═══ Source records ═══

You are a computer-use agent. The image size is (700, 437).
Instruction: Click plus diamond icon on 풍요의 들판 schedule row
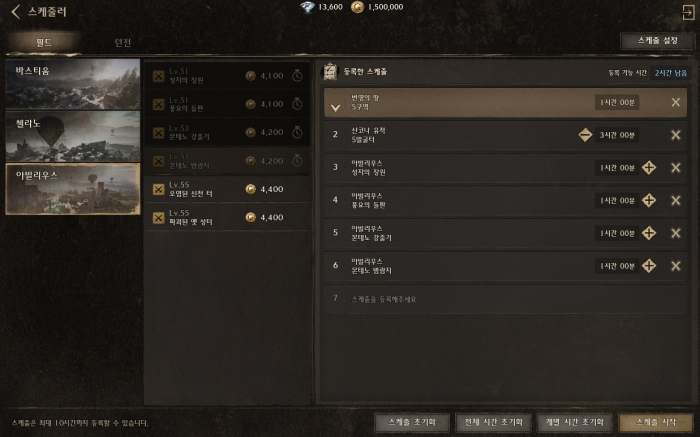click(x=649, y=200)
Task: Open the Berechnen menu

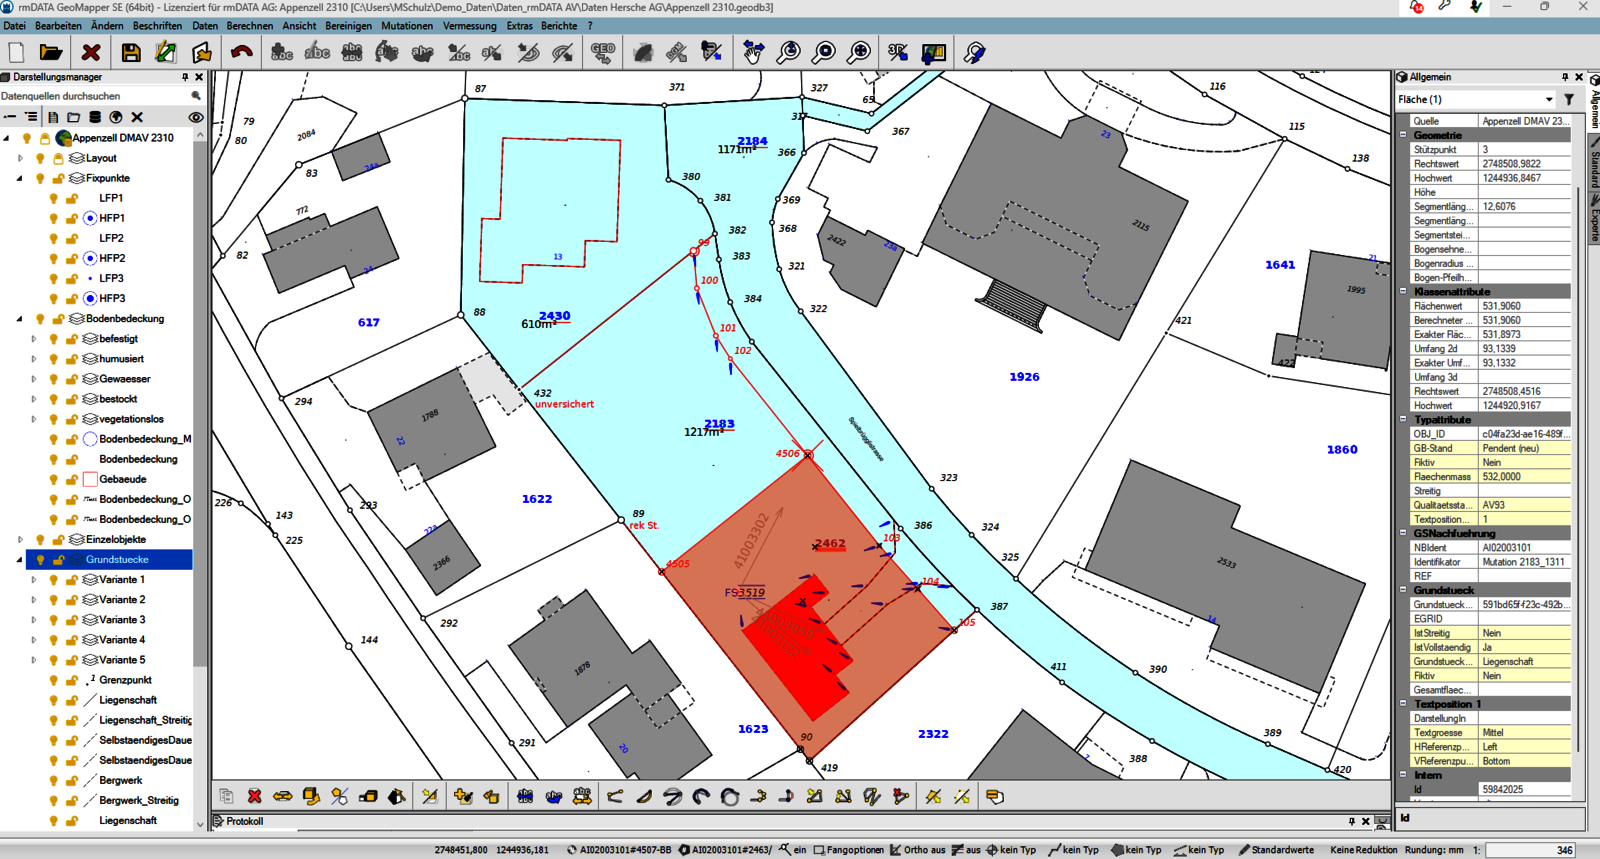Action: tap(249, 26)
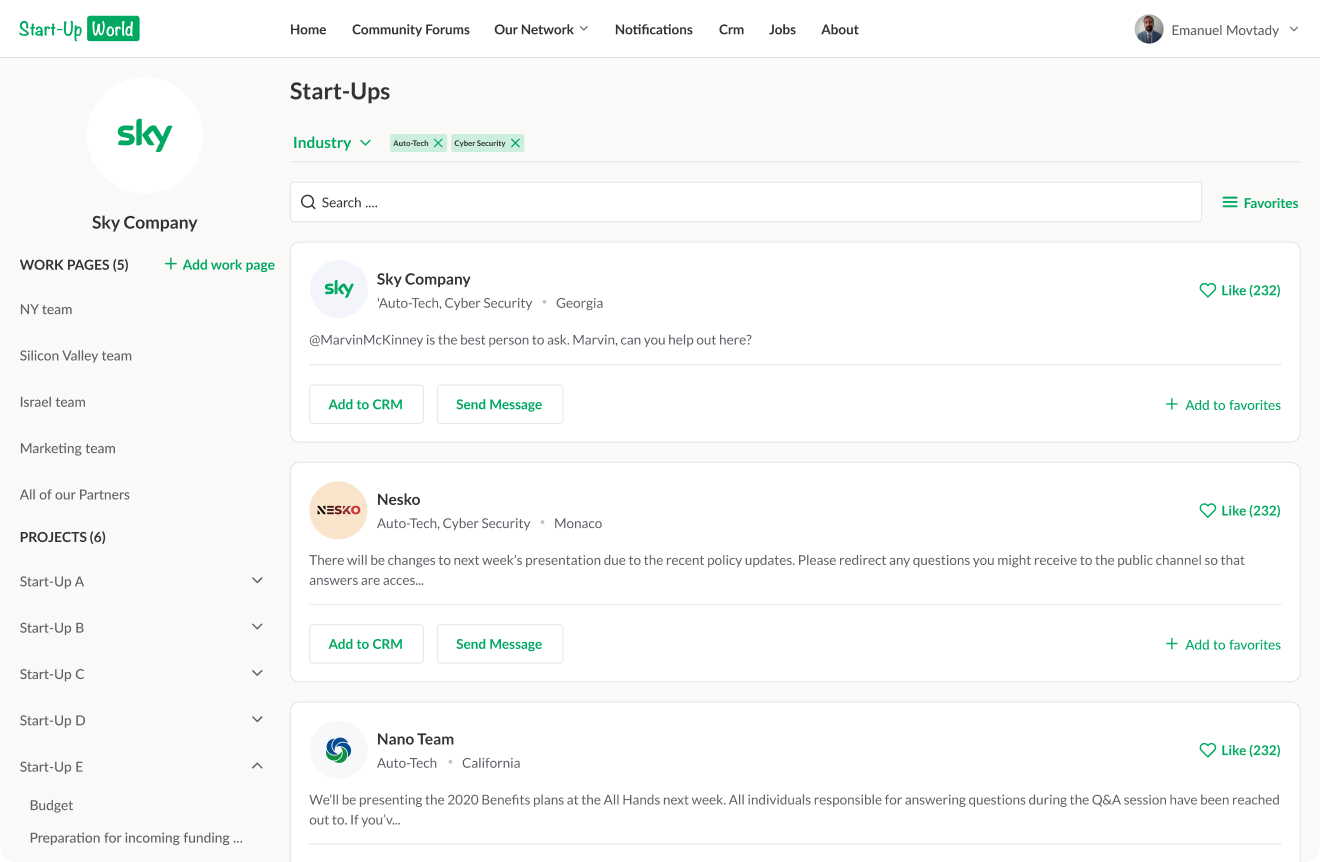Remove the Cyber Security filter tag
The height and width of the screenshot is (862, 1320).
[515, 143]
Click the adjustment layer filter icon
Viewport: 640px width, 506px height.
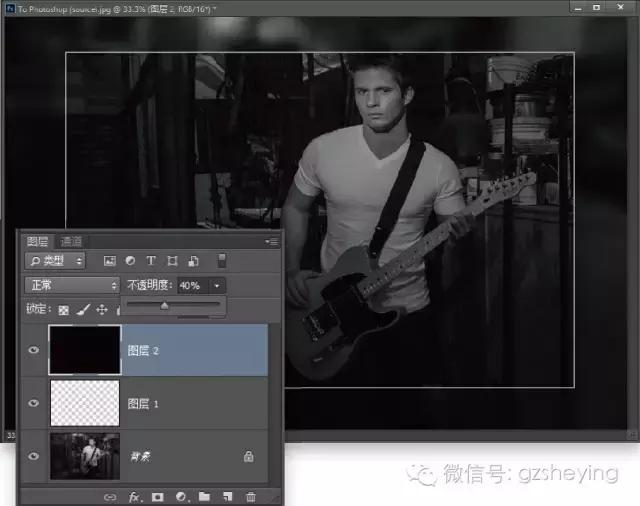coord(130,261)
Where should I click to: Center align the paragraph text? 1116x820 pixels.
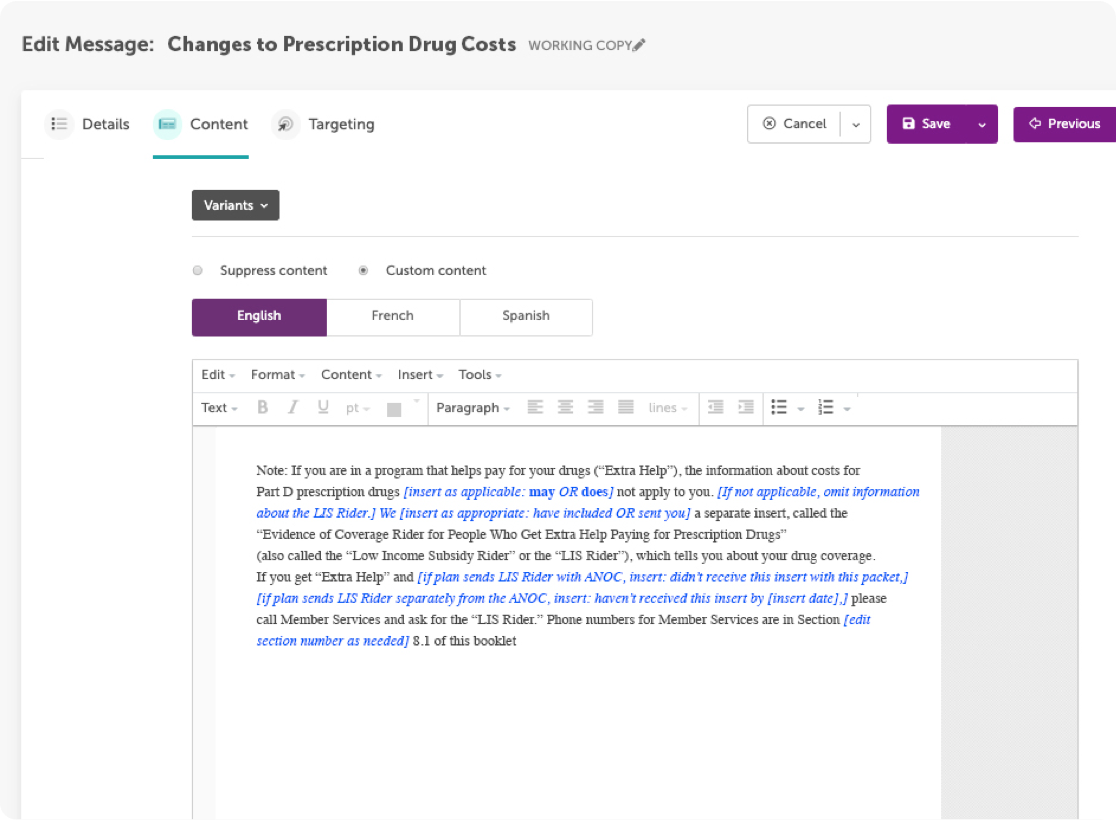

═══

» **Assignment**:
Take the lines from the start of the entries through the line containing "Click the adjustment layer filter icon" and set them down exactly, leaving out every picture.

» **Response for this exercise**:
You are a computer-use agent. The image size is (700, 437).
Instruction: Click plus diamond icon on 풍요의 들판 schedule row
click(x=649, y=200)
Task: Open the Berechnen menu

Action: tap(249, 26)
Remove the Cyber Security filter tag
The height and width of the screenshot is (862, 1320).
[515, 143]
Click the adjustment layer filter icon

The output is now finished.